То, что, отвечая мне, Луначарский, которому я был, в конце концов, обязан и своею должностью и своим освобождением от военной службы, не позволил себе ни малейшего комиссарского нажима на мою совесть, я ему ставлю в большую заслугу. Ничего подобного Геббельс никогда не позволил бы драматургу своего берлинского театра. Но, конечно, толерантность и мягкость Луначарского не распространялись на политические вопросы. Это угнетало меня и заставляло избегать встреч с ним вне служебной обстановки. Лишь раз ужинали мы с ним вместе у талантливого человека и незадачливого драматурга, Волькенштейна. Вечер прошел мирно и оживленно. И все же я возвращался домой с чувством стыда за совершенное мною предательство своей сущности. От вторичного приглашения на вечер с Луначарским я потому отказался.
Как почти все революционные министры, Луначарский интересовался лишь идейным руководством своего министерства. Для технического управления им, а в частности и нашим театром, ему не хватало ни времени, ни навыка. Выплата ассигновок на художественные и хозяйственные нужды театра постоянно опаздывала. Заведующий административной частью, изворотливый, провинциальный антрепренер, целыми днями метался по всевозможным инстанциям и советским заведениям, выклянчивая холст для декораций, материю для костюмов, дрова и жалование для труппы, которое, запаздывая на месяц, непрерывно уменьшалось, ввиду возроставшей инфляции. В конце концов, все мы жили почти что на собственном иждивении и собственным изворотом. Спасибо спекулянтам–мешочникам, которые, постоянно откупаясь от милиционеров и большевистских агентов, целыми таборами жили в Замоскворечье, Грузинах, у Немецкого рынка и Павелецкого вокзала. Скупая с ежеминутным риском для жизни, пшено, муку, масло и сало, главным образом, у прислуги приходивших с фронта санитарных поездов, эти герои вольного рынка оборотисто обменивали скупленные продукты на обувь, одежду, мебель или продавали их за баснословные деньги.

### [ФРАГМЕНТЫ ЗАПИСЕЙ]

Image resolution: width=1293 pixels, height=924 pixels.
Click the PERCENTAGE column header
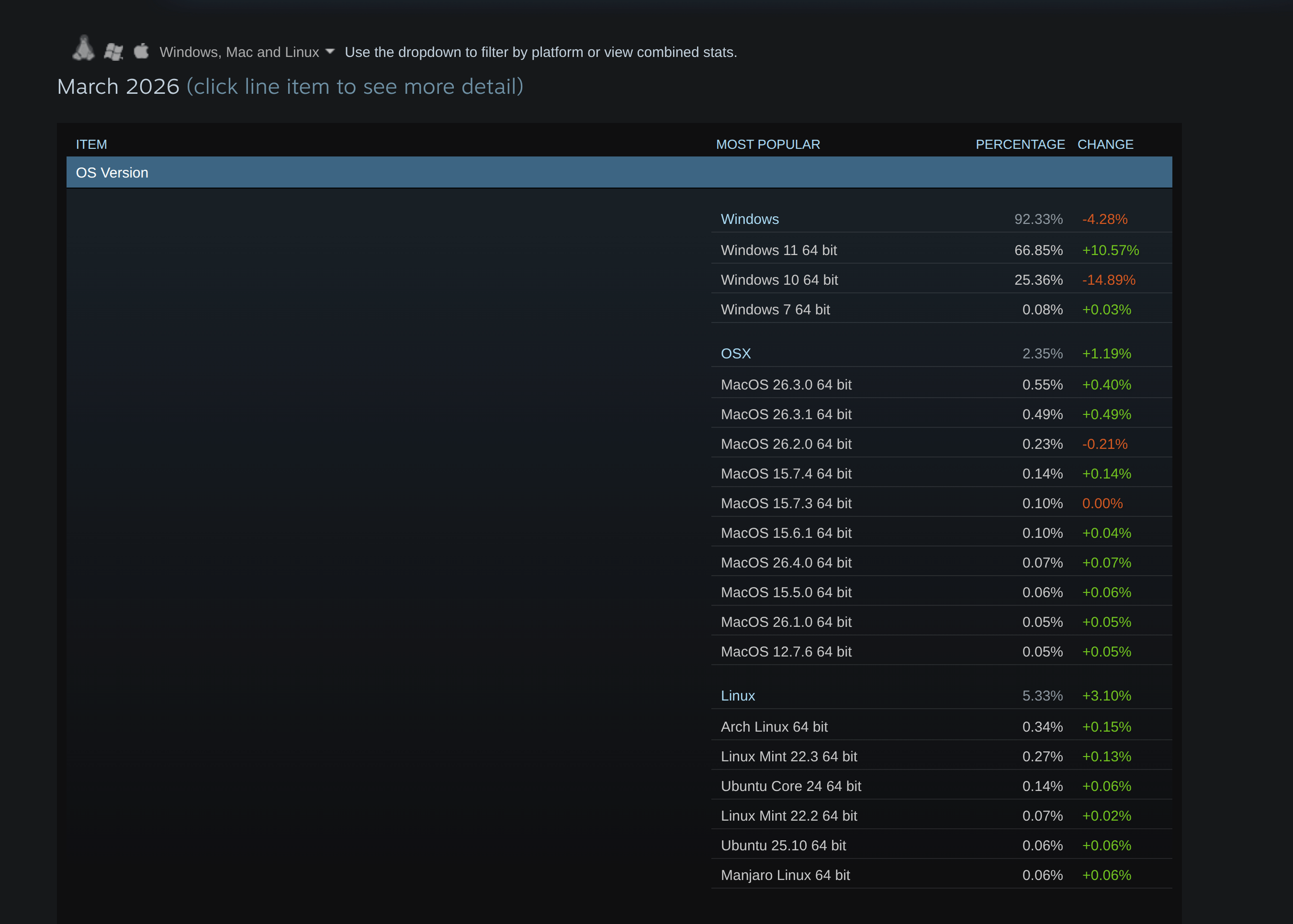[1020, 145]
==
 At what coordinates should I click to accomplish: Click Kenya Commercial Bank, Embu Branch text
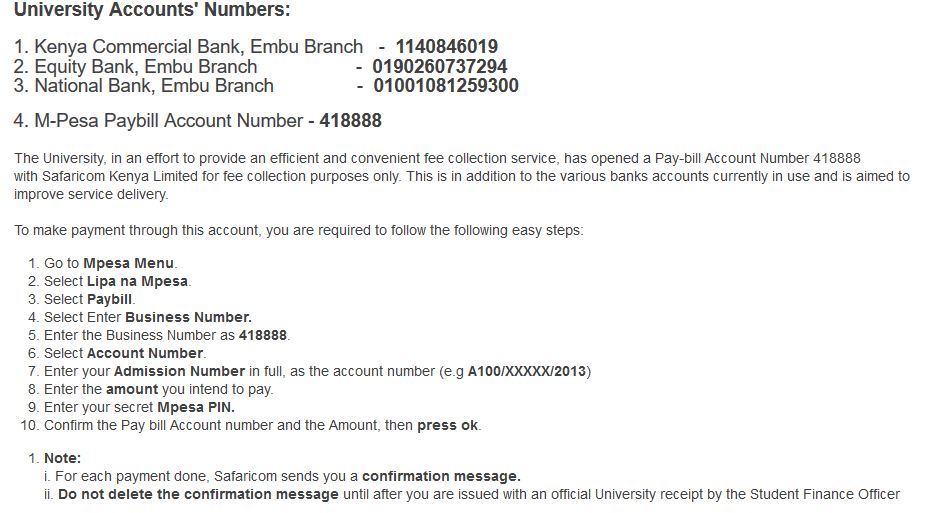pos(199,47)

### [ЗАДАЧИ ДЛЯ РЕШЕНИЯ]
a: Отредактируйте отрывок: перепишите его часть между словами «То, что, отвечая» и «я потому отказался.» включительно, заменив «ужинали» на «обедали».
b: Где, судя по отрывку, целыми таборами жили спекулянты-мешочники?
c: Перескажите короче абзац отрывка, который начинается словами «Как почти все революционные министры», сохранив главные факты.
Записи никак не связаны с отрывком.

### [РЕШЕНИЯ ЗАДАЧ]
a:
То, что, отвечая мне, Луначарский, которому я был, в конце концов, обязан и своею должностью и своим освобождением от военной службы, не позволил себе ни малейшего комиссарского нажима на мою совесть, я ему ставлю в большую заслугу. Ничего подобного Геббельс никогда не позволил бы драматургу своего берлинского театра. Но, конечно, толерантность и мягкость Луначарского не распространялись на политические вопросы. Это угнетало меня и заставляло избегать встреч с ним вне служебной обстановки. Лишь раз обедали мы с ним вместе у талантливого человека и незадачливого драматурга, Волькенштейна. Вечер прошел мирно и оживленно. И все же я возвращался домой с чувством стыда за совершенное мною предательство своей сущности. От вторичного приглашения на вечер с Луначарским я потому отказался.

b: В Замоскворечье, Грузинах, у Немецкого рынка и Павелецкого вокзала.

c: Луначарский занимался только идейным руководством министерства. На техническое управление, в том числе театром, у него не хватало ни времени, ни навыка. Деньги на художественные и хозяйственные нужды театра постоянно выдавали с опозданием. Заведующий административной частью целыми днями выпрашивал по учреждениям холст, материю, дрова и жалованье для труппы. Жалованье опаздывало на месяц и из-за инфляции всё время уменьшалось. В итоге все жили почти на свои средства. Выручали спекулянты-мешочники. Рискуя жизнью, они скупали пшено, муку, масло и сало, в основном у прислуги санитарных поездов с фронта. Потом меняли продукты на обувь, одежду и мебель или продавали их за огромные деньги.